第12話 邪竜ちゃんへドロップキック!

 私は異世界転移時における女神との会合の際、持ってきた『監獄』について細かな注文をいくつかつけた。


 『監獄の破壊耐性』は、そのうちの一つである。


 『監獄』は、確かに、現世の建築技術のおかげで、ある程度の地震にも耐えられるような造りにはなっている。


 だがしかし、向かう先は何があるかわからない異世界だ。


 蛮族の集落にスポーンしてしまえば即刻窓ガラスを割られて侵入されかねないし、水で覆われた惑星だったり、火山口のすぐ側であれば、転移した瞬間にお陀仏だ。


 せっかく現世から特典として持ってきて、ライフラインまで整えた学生寮が、こんなにあっさり失われてしまってはしょうもない。


 だから私は、女神の加護を『監獄』に備え付けてくれと頼んだのである。


 私の度重なるリクエストに辟易し始めていた女神も、これは当然の注文だと思ったのか、すんなりと受け入れてくれた。


 おかげで今、肉を放り込んだらすぐにでも炭化してしまいそうなドラゴンブレスを前にしても、私はなんとか丸焼きにならずに済んでいる。


「蒸し焼きにもならんとは、さすがは女神の加護だ」


 私は至って温度の変化のない室内で、臨場感溢れる炎の壁を眺めていた。


 今やこの『監獄』は、どんな警備保障会社に依頼するよりも安心安全な無敵要塞へと成り果てた。


「GRRRRRRRRRRR⁉」


 いくら自慢のブレスを与えても焦げ一つつかない建物など出くわしたことがなかったのか、ドラゴンから困惑とも苛立ちとも取れる咆哮が聞こえてくる。
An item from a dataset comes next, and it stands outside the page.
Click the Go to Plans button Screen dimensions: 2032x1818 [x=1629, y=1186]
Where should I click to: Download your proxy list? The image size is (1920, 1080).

「ふはは! いくら炎を浴びせても無駄だぞ大トカゲめ! わかったらさっさとどこかへ立ち去るがいい! このままでは煙草も吸えんではないか!」


 身の安全を確保したことでいささか気が大きくなった私は、腕を組んで罵倒を飛ばす。


「ZGAAAAAAAAAAAAA‼」


 だが、ドラゴンは諦めもせず、げしげしと、今度は立派な前足使って窓を打ち破らんとしてきた。


 特殊攻撃が効かぬとわかると物理攻撃に切り替えるのは、なるほど優れた判断力だ。


 しかし、いかんせん相手が悪い。


 陸と空の覇者といえど、こちらのバックについているのは女神様なのだ。


 いくら凶悪な爪であろうと、薄い窓ガラス一枚破れない。


「……しかし、防戦一方なのもまた事実。ううむ、このままではラチが明かんな」


 私は、膠着状態に陥った現状に頭を悩ませた。


 どうやらこの大トカゲはプライドが高く、一度狙った獲物は逃さないという性分を持っているらしい。


 喰ったところで確実に味は悪いし、栄養もない腐れ大学生の私を、ここまで執拗に追い求めるとは。


 うら若き乙女相手ならいざ知らず、未知の爬虫類に身体を求められたとて、嬉しくもなんともない。


 さて、どうやってこの大トカゲにお帰り願おうかと悩んでいると。


「GA⁉」


 突然、窓で区切られた視界に一筋の線が走り、ドラゴンが右へと弾き飛ばされていった。


 重心を崩して倒れでもしたのか、ずどぉんという重い地鳴りが『監獄』を揺らした。


「……は?」


 私には、誰かが、ドラゴンの横顎目掛けて、飛び蹴りを喰らわせたように見えた。